Excerpts from a dataset:
━━━

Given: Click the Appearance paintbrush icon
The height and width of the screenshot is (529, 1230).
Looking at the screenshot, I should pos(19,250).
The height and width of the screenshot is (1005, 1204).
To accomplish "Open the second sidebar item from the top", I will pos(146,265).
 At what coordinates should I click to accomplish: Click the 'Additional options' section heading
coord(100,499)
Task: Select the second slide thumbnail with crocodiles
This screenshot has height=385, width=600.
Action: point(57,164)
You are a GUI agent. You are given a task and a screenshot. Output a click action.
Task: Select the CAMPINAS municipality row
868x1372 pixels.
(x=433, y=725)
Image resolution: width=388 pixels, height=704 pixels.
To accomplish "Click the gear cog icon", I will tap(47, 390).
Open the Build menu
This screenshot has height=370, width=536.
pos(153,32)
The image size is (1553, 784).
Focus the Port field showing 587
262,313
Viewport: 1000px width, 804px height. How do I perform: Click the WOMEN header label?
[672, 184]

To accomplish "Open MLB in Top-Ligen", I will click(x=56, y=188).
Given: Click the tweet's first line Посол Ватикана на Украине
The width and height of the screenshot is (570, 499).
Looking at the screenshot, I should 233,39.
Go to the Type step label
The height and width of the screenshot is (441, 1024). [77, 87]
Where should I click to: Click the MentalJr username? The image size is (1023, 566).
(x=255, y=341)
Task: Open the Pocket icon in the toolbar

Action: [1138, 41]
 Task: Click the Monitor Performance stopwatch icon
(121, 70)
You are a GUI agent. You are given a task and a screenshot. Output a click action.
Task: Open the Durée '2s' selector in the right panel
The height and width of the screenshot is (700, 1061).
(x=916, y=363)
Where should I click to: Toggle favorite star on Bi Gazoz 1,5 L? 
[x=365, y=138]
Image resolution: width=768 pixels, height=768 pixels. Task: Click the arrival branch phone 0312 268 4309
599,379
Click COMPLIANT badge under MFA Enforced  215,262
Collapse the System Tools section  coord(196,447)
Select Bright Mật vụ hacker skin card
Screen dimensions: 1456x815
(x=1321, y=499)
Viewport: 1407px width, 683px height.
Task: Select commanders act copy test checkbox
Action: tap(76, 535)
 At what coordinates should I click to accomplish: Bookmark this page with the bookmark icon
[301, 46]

━━━

» Task goal:
Retype the records that precede this task, keeping them exactly the same.

» Answer to the exercise:
Given: Click the Appearance paintbrush icon
The height and width of the screenshot is (529, 1230).
Looking at the screenshot, I should pos(19,250).
The height and width of the screenshot is (1005, 1204).
To accomplish "Open the second sidebar item from the top", I will pos(146,265).
 At what coordinates should I click to accomplish: Click the 'Additional options' section heading
coord(100,499)
Task: Select the second slide thumbnail with crocodiles
This screenshot has height=385, width=600.
Action: point(57,164)
You are a GUI agent. You are given a task and a screenshot. Output a click action.
Task: Select the CAMPINAS municipality row
868x1372 pixels.
(x=433, y=725)
Image resolution: width=388 pixels, height=704 pixels.
To accomplish "Click the gear cog icon", I will tap(47, 390).
Open the Build menu
This screenshot has height=370, width=536.
pos(153,32)
The image size is (1553, 784).
Focus the Port field showing 587
262,313
Viewport: 1000px width, 804px height. How do I perform: Click the WOMEN header label?
[672, 184]

To accomplish "Open MLB in Top-Ligen", I will click(x=56, y=188).
Given: Click the tweet's first line Посол Ватикана на Украине
The width and height of the screenshot is (570, 499).
Looking at the screenshot, I should 233,39.
Go to the Type step label
The height and width of the screenshot is (441, 1024). [77, 87]
Where should I click to: Click the MentalJr username? The image size is (1023, 566).
(x=255, y=341)
Task: Open the Pocket icon in the toolbar

Action: [1138, 41]
 Task: Click the Monitor Performance stopwatch icon
(121, 70)
You are a GUI agent. You are given a task and a screenshot. Output a click action.
Task: Open the Durée '2s' selector in the right panel
The height and width of the screenshot is (700, 1061).
(x=916, y=363)
Where should I click to: Toggle favorite star on Bi Gazoz 1,5 L? 
[x=365, y=138]
Image resolution: width=768 pixels, height=768 pixels. Task: Click the arrival branch phone 0312 268 4309
599,379
Click COMPLIANT badge under MFA Enforced  215,262
Collapse the System Tools section  coord(196,447)
Select Bright Mật vụ hacker skin card
Screen dimensions: 1456x815
(x=1321, y=499)
Viewport: 1407px width, 683px height.
Task: Select commanders act copy test checkbox
Action: tap(76, 535)
 At what coordinates should I click to accomplish: Bookmark this page with the bookmark icon
[301, 46]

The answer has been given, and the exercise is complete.